What is an uncontested divorce?
An uncontested divorce means that the parties fully and completely agree on all terms of the divorce. In Alabama the Judge must hold the uncontested paperwork for thirty (30) days prior to signing the decree.
What is a contested divorce?
A contested divorce means that there are issues remaining between spouses which they are unable to agree to or settle prior to trial. A contested divorce is tried before Circuit Court Judge in the county where the parties live.
How is child support determined in Alabama?
Child support is determined using the gross income ( before deductions) of each party. Daycare and medical insurance costs are added in to determine the final child support number.
What is joint custody?
Joint custody has two forms. Joint legal custody happens when each parents share equal decision-making rights concerning the child such as health care and education. Joint physical custody means that each parent has scheduled-contact with the child, but not necessarily for equal amounts of time.
How is custody determined in Alabama?
In Alabama the court may give custody to either parent as the court deems right and proper after consideration of the moral character and prudence of the parents, as well as the age and sex of the children.
Do I need an attorney to get a divorce?
Technically no. However, be advised that most divorces are not that simple, such as when there are children involved or if your divorce is contested. You should seek any attorney’s advice to see if your case is complex or not. Divorce is complex, and unless you know what your doing, you will have to do it over and over again until it is right.
What is an Uncontested Divorce in Alabama?
An uncontested divorce simply means that both sides agree 100% to the divorce. In most situations, one attorney can be used in this matter although the attorney can only represent one party. All of the paperwork is prepared at once and submitted to the Court by your attorney. There is no trial involved as all issues are resolved prior to the paperwork being submitted. Uncontested divorces are much cheaper.
What is a Contested Divorce in Alabama?
A contested divorce is basically the opposite of an uncontested divorce. It’s a situation where the parties cannot reach an agreement on one or more matters regarding their divorce. In a contested divorce each party will be represented by their own attorney. Contested divorces are much more expensive for both parties.

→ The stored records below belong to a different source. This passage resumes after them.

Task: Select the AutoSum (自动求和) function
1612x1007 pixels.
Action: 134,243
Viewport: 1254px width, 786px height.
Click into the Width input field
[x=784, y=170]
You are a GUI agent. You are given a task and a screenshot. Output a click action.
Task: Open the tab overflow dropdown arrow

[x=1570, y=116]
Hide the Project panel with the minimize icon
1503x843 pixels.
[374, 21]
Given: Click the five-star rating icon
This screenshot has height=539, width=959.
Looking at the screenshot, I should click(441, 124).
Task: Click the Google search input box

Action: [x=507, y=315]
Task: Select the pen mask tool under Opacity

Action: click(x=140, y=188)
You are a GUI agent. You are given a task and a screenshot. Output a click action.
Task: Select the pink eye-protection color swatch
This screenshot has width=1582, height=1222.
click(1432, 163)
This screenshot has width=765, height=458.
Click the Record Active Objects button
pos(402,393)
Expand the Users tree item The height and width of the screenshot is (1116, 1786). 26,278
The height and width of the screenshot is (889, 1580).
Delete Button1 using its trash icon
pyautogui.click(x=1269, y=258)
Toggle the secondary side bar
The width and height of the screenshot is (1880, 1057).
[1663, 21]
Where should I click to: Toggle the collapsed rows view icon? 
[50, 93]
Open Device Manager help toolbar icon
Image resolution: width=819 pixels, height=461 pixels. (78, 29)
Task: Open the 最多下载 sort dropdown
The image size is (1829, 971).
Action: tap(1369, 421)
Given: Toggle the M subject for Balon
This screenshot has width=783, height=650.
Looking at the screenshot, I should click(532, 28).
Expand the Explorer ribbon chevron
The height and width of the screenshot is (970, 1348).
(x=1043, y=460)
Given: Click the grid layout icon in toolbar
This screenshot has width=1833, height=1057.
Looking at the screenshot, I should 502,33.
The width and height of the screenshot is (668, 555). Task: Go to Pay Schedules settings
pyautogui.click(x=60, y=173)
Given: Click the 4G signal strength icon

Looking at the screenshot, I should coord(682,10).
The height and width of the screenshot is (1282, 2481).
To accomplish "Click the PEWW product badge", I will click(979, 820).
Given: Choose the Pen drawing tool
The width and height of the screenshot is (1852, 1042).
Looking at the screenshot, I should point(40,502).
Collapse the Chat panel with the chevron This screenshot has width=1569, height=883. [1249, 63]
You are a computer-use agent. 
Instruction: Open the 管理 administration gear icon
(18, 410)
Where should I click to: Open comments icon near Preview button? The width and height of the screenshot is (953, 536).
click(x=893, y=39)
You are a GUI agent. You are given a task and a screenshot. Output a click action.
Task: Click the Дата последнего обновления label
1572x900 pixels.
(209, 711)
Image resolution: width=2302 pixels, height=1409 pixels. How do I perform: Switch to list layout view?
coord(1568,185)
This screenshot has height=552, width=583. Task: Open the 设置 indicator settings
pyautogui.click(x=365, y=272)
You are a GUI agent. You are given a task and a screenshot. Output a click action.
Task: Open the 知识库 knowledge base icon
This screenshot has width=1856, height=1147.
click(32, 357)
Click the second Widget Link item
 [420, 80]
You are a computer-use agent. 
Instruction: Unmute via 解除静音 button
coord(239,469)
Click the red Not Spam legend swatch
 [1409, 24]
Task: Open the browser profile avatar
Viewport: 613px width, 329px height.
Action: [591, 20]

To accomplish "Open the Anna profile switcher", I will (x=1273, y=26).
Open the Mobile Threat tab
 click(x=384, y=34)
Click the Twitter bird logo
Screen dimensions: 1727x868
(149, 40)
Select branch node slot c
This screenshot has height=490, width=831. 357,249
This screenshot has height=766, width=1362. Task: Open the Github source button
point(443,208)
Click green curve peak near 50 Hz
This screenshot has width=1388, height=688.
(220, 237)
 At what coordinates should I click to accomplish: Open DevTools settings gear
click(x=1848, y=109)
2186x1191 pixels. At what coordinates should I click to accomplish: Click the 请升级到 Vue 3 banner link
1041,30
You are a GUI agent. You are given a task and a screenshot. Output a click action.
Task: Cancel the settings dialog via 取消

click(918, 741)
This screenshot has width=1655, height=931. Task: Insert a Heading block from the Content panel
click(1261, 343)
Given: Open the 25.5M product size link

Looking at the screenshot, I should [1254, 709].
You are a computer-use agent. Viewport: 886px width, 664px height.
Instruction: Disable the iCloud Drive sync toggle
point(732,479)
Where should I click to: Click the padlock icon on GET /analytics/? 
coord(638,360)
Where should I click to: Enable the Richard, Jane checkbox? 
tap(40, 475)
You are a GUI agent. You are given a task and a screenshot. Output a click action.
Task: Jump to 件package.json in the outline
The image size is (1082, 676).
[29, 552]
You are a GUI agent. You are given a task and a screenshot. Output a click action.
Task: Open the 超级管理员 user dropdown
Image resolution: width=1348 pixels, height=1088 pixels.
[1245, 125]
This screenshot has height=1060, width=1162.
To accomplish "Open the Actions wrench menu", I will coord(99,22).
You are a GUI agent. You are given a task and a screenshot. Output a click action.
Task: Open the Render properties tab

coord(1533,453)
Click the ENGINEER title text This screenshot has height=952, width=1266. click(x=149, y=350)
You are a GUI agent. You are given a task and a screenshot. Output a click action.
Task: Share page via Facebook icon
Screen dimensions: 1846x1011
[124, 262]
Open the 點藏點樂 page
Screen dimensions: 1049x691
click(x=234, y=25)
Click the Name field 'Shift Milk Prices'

Does Alabama recognize common-law marriages?
Yes. There is no number of years requirement in Alabama for a common-law marriage. The courts will look at the totality of the circumstances to determine if a man and a woman have a common-law marriage.
How long before my divorce becomes final?
It usually takes a couple of months if uncontested. A divorce can become final sometime after 30 days of the filing. Contested divorces can take years to become final in Alabama.
What is an Annulment?
The marriage was not truly an offical marriage. Annulments are only available under a few limited circumstances, such as a marriage that was based on the premises of a false claim of pregnancy.
What is Alimony?
Payment from one spouse to another resulting from a divorce, that can be used either to maintain a spouse’s lifestyle or to terminate property interests. Alimony can be a lump-sum or payments over a specified period of time.
What is a fault-based divorce?
A fault divorce is one in which one party claims the other party did some legal wrong. Grounds for fault can include adultery, physical or mental cruelty, desertion, alcohol or drug abuse, insanity, etc.
How do you begin the divorce process?
If contested, a divorce is initiated by filing a Complaint for Divorce. The Defendant spouse is served with the complaint. In an uncontested divorce, the parties agree to everything and file it all together.
What happens if my spouse won’t agree to sign the papers?
The divorce will be contested. A contested divorce often results in going to trial to resolve the issues of the divorce. Both sides are allowed to make discovery requests that include Interrogatories, Requests for Production, Requests for Admission, and Depositions. Settlement may be reached between your attorneys or in mediation.